DVD: Down with LoveNow, here were my choices -- Keanu Reeves in tight pants, or Ewan MacGregor looking sexy in a tux. Keanu or Ewan? You realize, of course, that dictators in small, war-torn third world countries don't even do things like this to their citizens anymore. It's mean, is what it is.

Fortunately, everybody else on the planet made the decision for me, and I'd just like to say thank you for buying up every single ticket of Matrix Reloaded for the next three years. As much as the mental image of Keanu in tight pants calls out to a special place in my heart, his acting calls out to my gag reflex and my lower intestine. So, Ewan and Down With Love, it is.

Down With Love stars Renee Zellweger as Barbara Novak, a "librarian from Maine" who writes a book that urges woman to go after careers and sex like men do. Of course, this is where any critic worth his or her salt would add: "…men like the movie's hero, Catcher Block (Ewan MacGregor), a sex-obsessed man's man and journalist who changes women like he changes shirts."

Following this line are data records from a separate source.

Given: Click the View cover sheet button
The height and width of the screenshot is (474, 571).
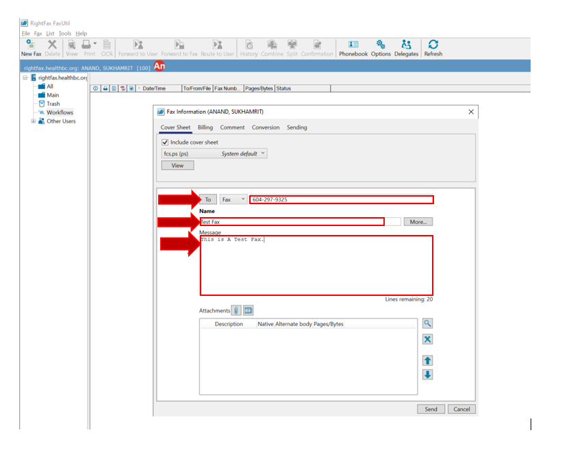Looking at the screenshot, I should pyautogui.click(x=177, y=165).
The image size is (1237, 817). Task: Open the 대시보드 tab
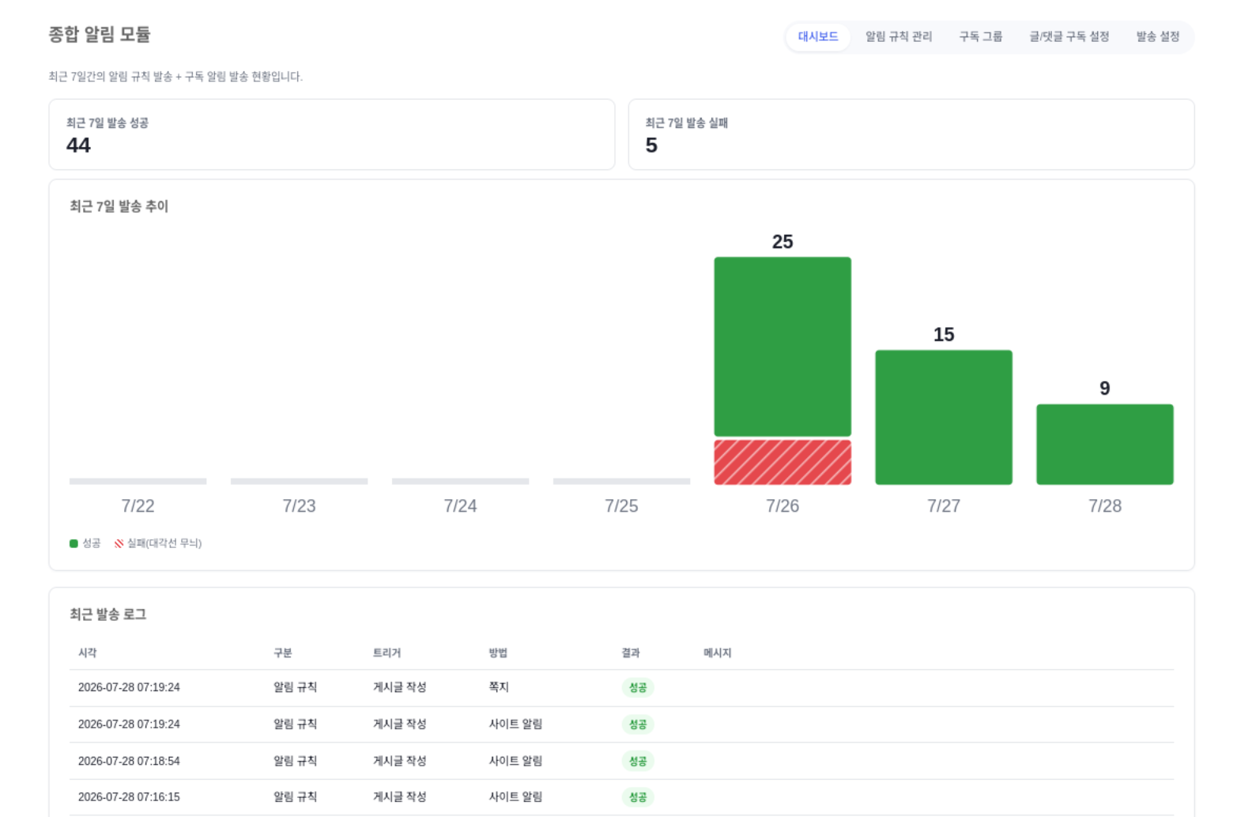click(x=818, y=37)

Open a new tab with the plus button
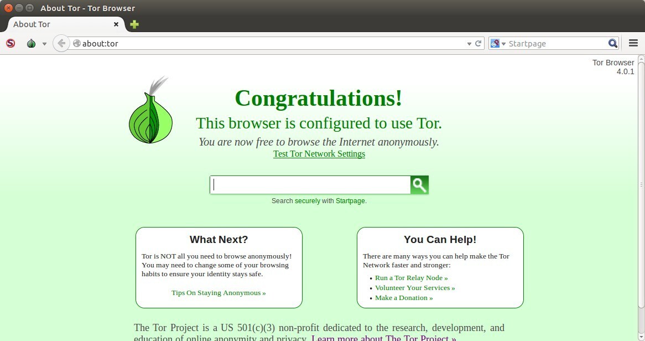click(133, 24)
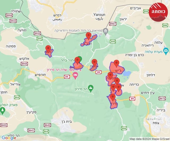Click the Map data ©2024 attribution text
The height and width of the screenshot is (141, 170).
pos(150,139)
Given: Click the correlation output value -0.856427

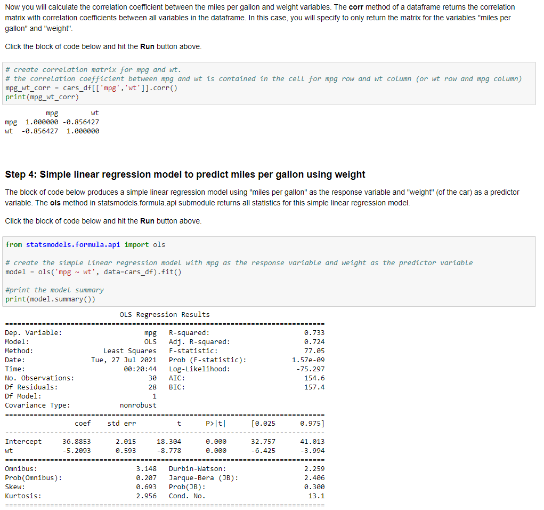Looking at the screenshot, I should tap(82, 122).
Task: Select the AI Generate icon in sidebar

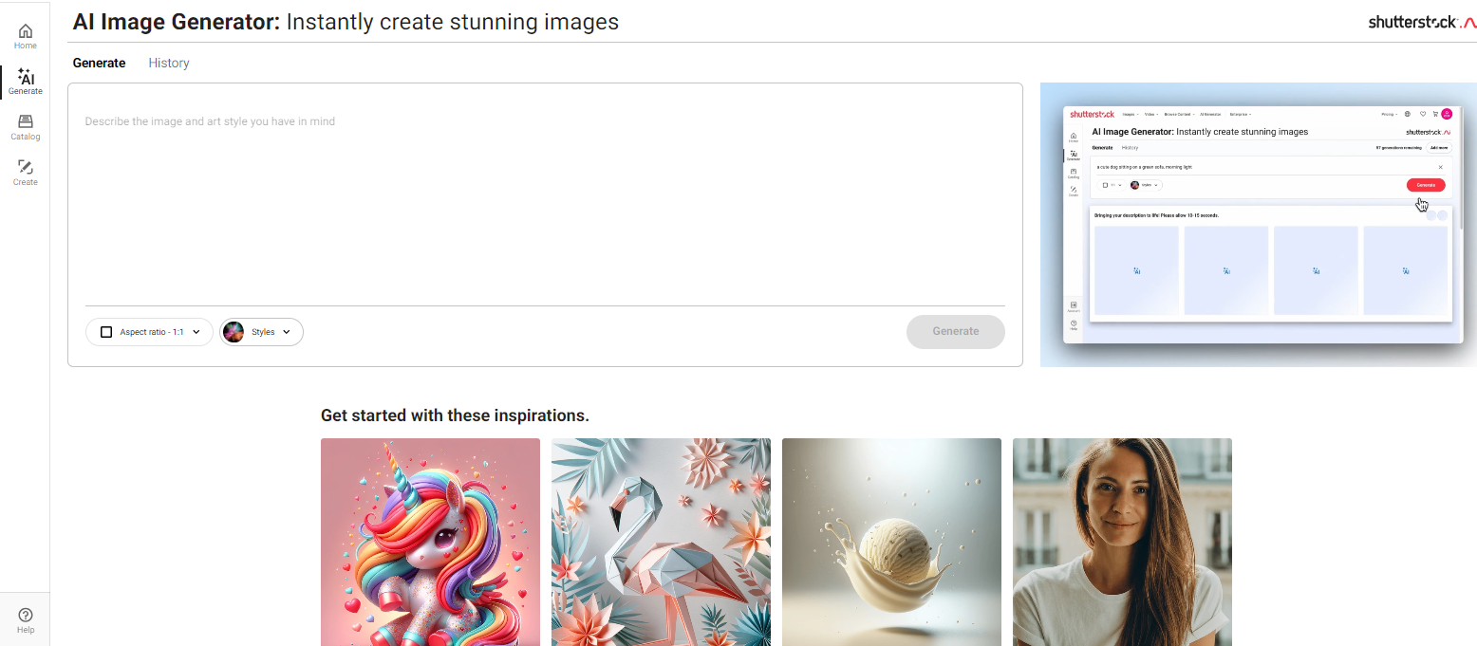Action: [25, 81]
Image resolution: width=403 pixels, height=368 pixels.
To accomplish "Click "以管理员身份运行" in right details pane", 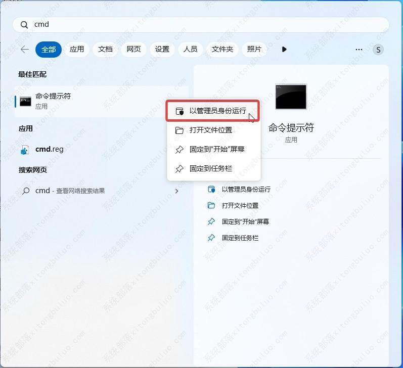I will pyautogui.click(x=246, y=189).

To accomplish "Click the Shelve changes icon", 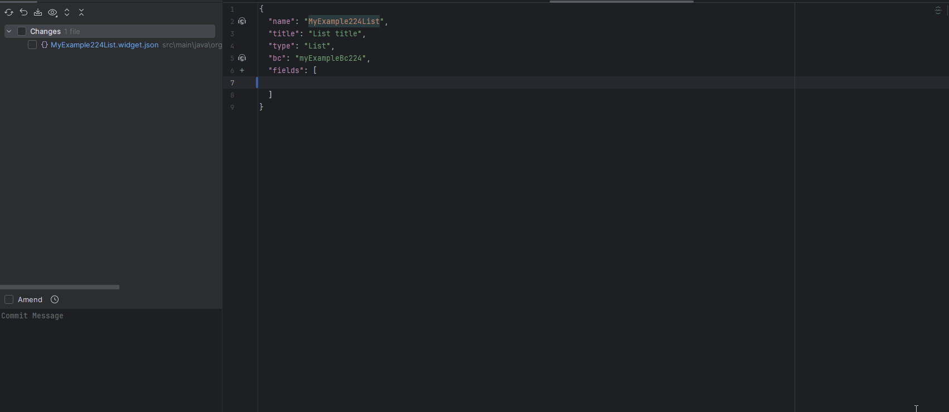I will pos(38,12).
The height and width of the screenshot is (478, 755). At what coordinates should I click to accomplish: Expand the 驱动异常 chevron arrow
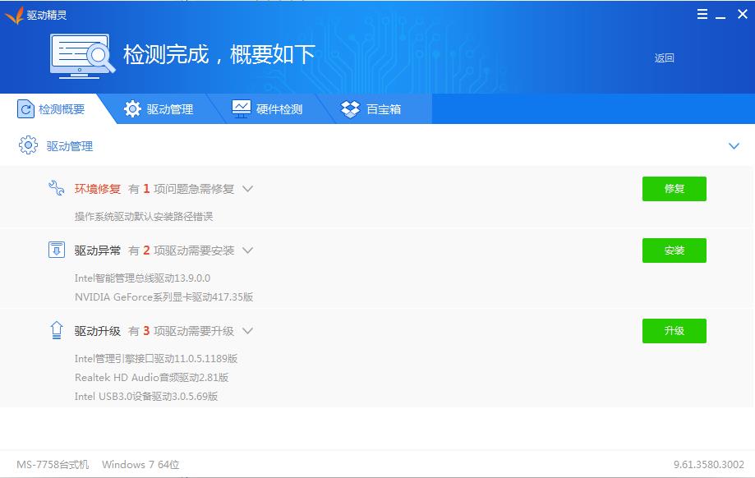[247, 250]
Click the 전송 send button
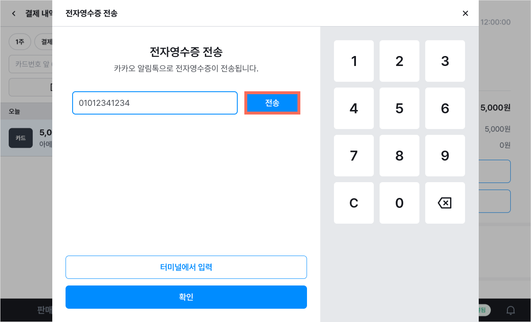The height and width of the screenshot is (322, 531). pyautogui.click(x=272, y=103)
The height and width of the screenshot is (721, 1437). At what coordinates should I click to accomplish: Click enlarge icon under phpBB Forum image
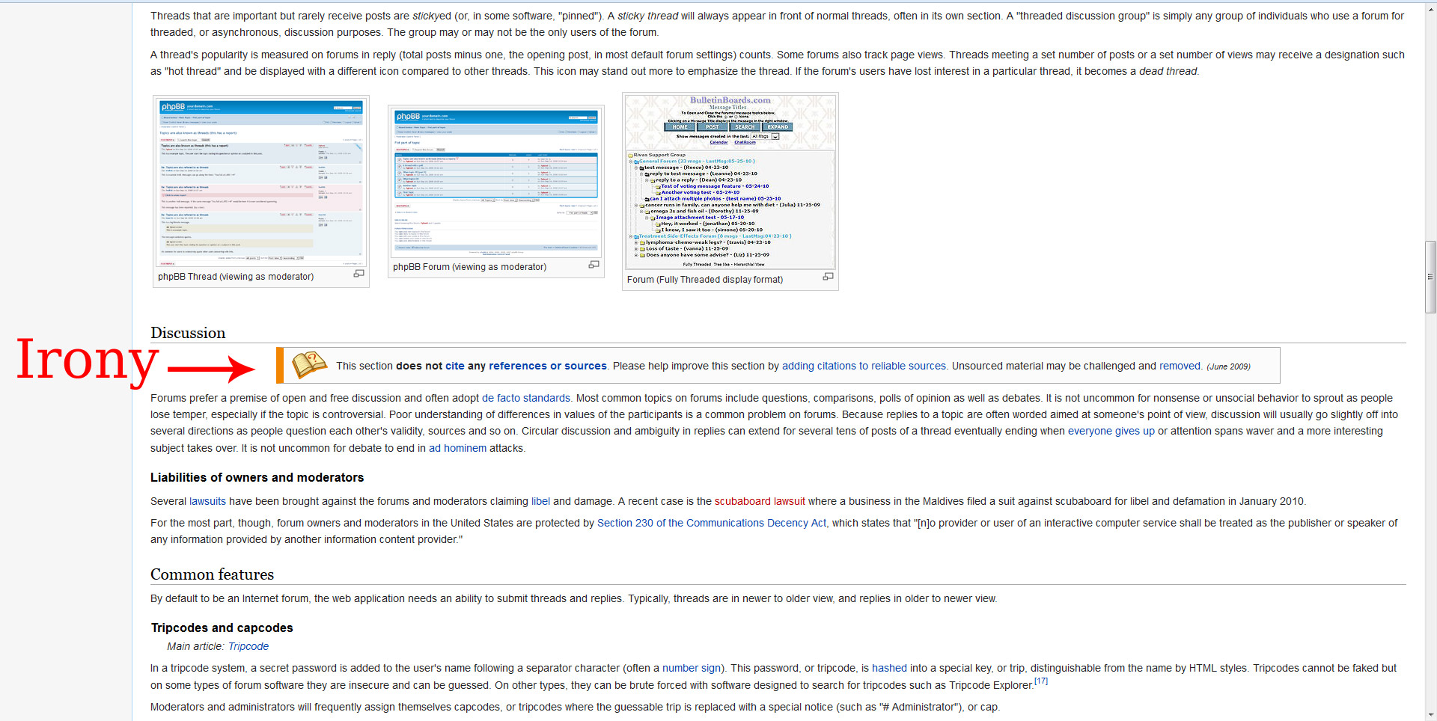pos(594,265)
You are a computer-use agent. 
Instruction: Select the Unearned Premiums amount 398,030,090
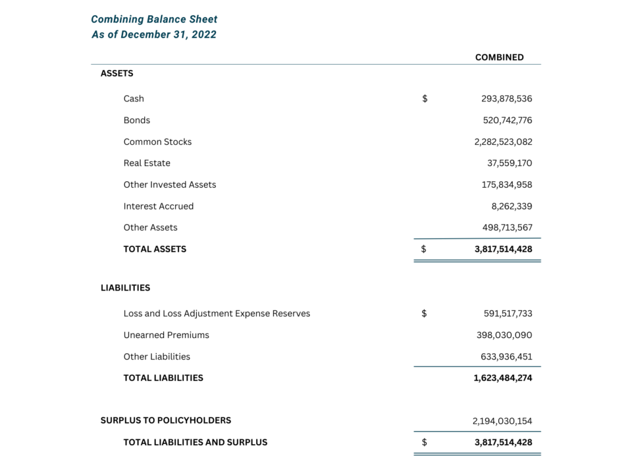(x=504, y=335)
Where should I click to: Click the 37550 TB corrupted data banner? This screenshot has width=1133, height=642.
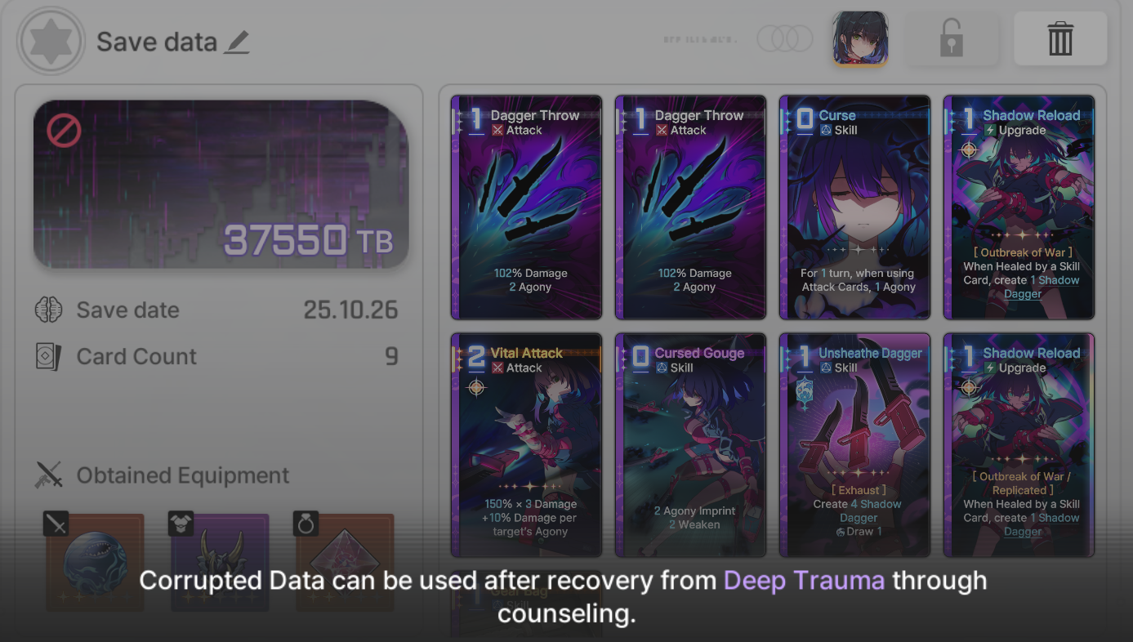point(221,184)
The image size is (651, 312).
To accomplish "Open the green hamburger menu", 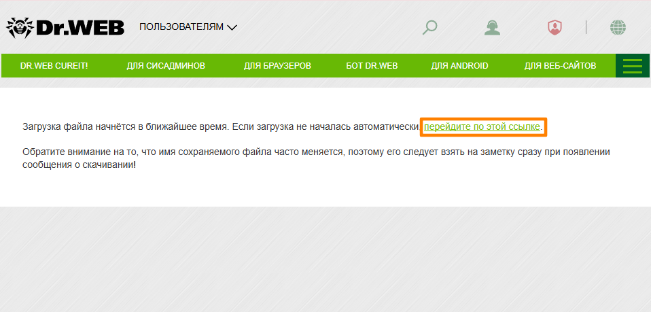I will 632,66.
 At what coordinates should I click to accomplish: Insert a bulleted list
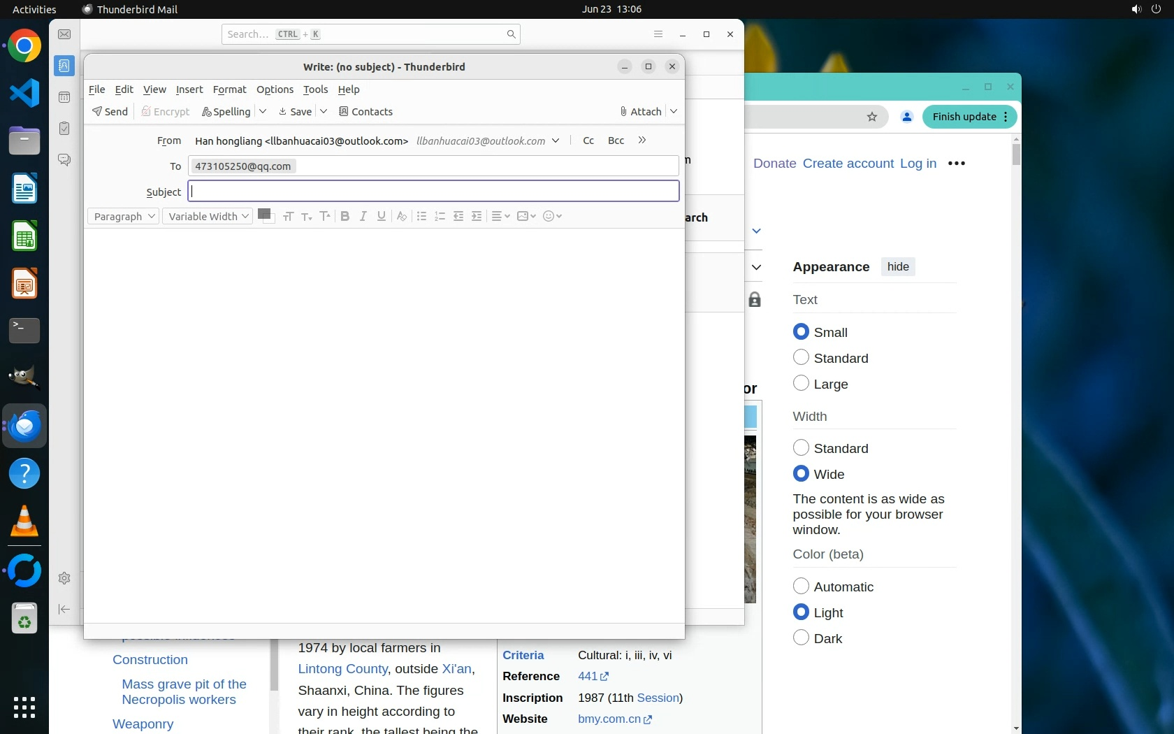(x=421, y=216)
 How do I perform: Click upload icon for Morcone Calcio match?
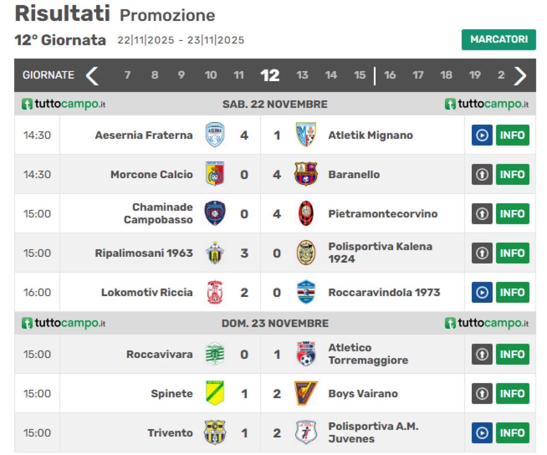click(x=482, y=174)
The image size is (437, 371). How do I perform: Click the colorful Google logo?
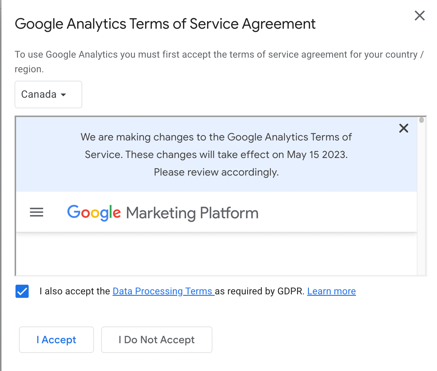coord(94,213)
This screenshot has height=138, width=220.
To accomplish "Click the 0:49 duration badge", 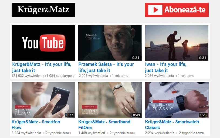I will click(x=136, y=115).
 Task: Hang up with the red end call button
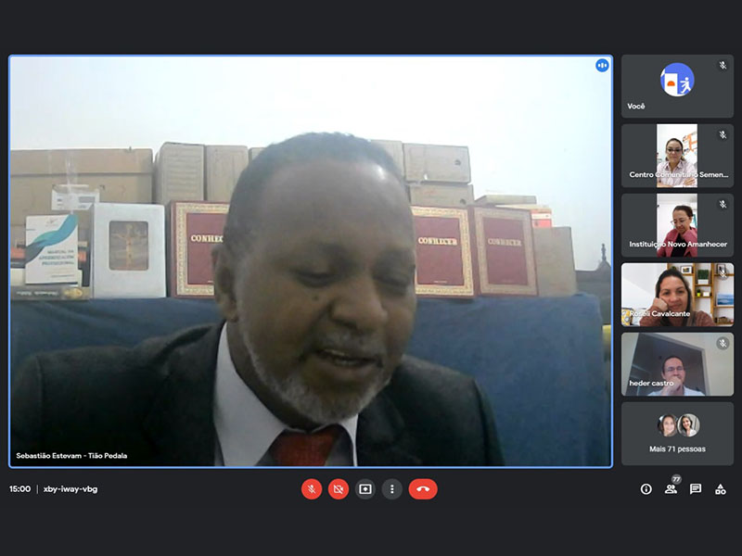tap(423, 489)
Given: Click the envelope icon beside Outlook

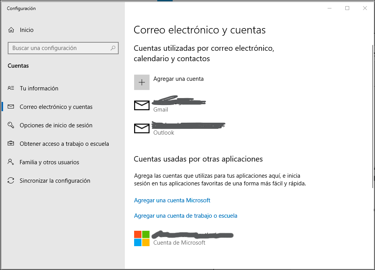Looking at the screenshot, I should 141,128.
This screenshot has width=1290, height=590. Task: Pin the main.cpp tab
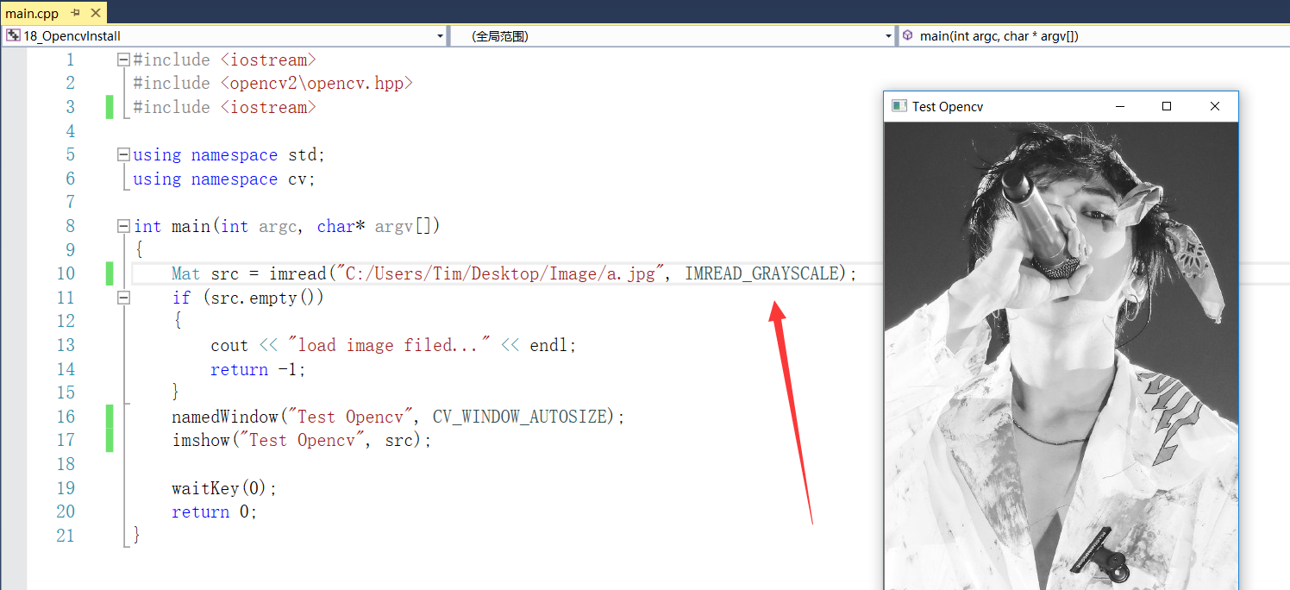75,13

But I can't say that, because after watching Ewan for two hours, I just…

Brain.

See, I say "brain," because I had one when I went into the theater, but I must have dropped it into my popcorn over and over again or something. My brain kept going off on these repetitive tangents where it yammered things like, "I surrender, you can be James Bond," and, "Drop the towel!

Drop the towel!"

And let's not even get into the sequences where Ewan's journalist character woos Barbara in disguise to prove she wants love and marriage instead of sex. There should not be sections of any movie where I can only think in names of body parts. For example, there's five minutes or so of screen time right after Catcher Block's introduction where the only word in the English lang…hipbones hipbones hipbones… Hipbones?! Hipbones! Hipbones hipbones. Hipbones hipbones hipbones…and then he left the room and I could think again. That's just…wrong. Or something.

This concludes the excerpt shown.